What to see in the historic center of Vienna: Kapuzinergruft or Kaisergruft
After lunch (actually it was already afternoon), we headed to the Kaisergruft (the Imperial Crypt), where almost the Habsburg emperors and their closest relatives are buried. The crypt is located inside the Kapuzinerkirche (the Capuchin church), located at Neuer Markt, one of the city’s oldest squares, in the middle of which stands one of the most beautiful fountains of the historic center of Vienna, the Donnerbrunnen.
Among the 138 coffins in the crypt, the most striking is certainly the double sarcophagus containing the remains of Empress Maria Theresa and her consort Francis I. Another stop inside the crypt is the tomb of the Empress Elisabeth (also called Sisi), placed next to the one of her husband Franz Joseph.

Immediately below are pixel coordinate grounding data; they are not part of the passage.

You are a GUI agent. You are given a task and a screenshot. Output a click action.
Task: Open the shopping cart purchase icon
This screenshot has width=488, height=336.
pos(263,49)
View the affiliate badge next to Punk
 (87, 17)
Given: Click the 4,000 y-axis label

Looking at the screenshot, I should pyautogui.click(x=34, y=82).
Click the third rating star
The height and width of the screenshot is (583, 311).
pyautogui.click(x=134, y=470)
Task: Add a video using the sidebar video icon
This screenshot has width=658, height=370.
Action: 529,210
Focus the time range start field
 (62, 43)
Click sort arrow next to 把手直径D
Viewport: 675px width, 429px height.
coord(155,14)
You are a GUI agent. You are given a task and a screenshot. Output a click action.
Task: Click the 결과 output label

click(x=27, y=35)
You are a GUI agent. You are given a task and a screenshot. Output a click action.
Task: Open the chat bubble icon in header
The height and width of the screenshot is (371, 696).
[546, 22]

After leaving the Imperial Crypt, we headed back towards Stephansplatz (being the heart of Vienna, we will find yourself continuously in that square). Coming from Kärntnerstraße and turning left just before entering Stephansplatz, you get to a large pedestrian street called Graben. t is another shopping street in Vienna, where you will find many shops, bars and restaurants. More or less in the middle of the street, we found the Pestsäule (Plague Column), donated to the city by Emperor Leopold I in memory of the plague that killed more than 100,000 Viennese citizens in 1679.

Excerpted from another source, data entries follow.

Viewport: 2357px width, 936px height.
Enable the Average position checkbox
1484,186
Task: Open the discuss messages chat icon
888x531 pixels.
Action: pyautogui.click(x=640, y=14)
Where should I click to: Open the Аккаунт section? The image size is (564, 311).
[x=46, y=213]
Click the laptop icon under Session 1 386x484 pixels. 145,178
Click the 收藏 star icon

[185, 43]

What to see in the historic center of Vienna: Peterskirche
Along the Graben street, on the right you bump into a small square with a church, the Peterskirche (St. Peter’s Chruch). It is the second oldest church in Vienna, in fact its oldest nucleus dates back to the time of Charlemagne. Over the centuries it has been remodeled several times, becoming one of the highest expressions of Austrian baroque. It is striking how the church was built in such a narrow space: if you look carefully, in fact, the central body of the church appears between two bell towers, seeming almost crushed by its large dome, which is richly frescoed inside and depicts the coronation of the Virgin Mary.
With the Peterskirche the first day of my trip to Vienna ends, actually only the exploratory part, because in the evening I enjoyed the first Wiener Schnitzel (Viennese cutlet) of the trip, accompanied by a very good potato salad and excellent beer.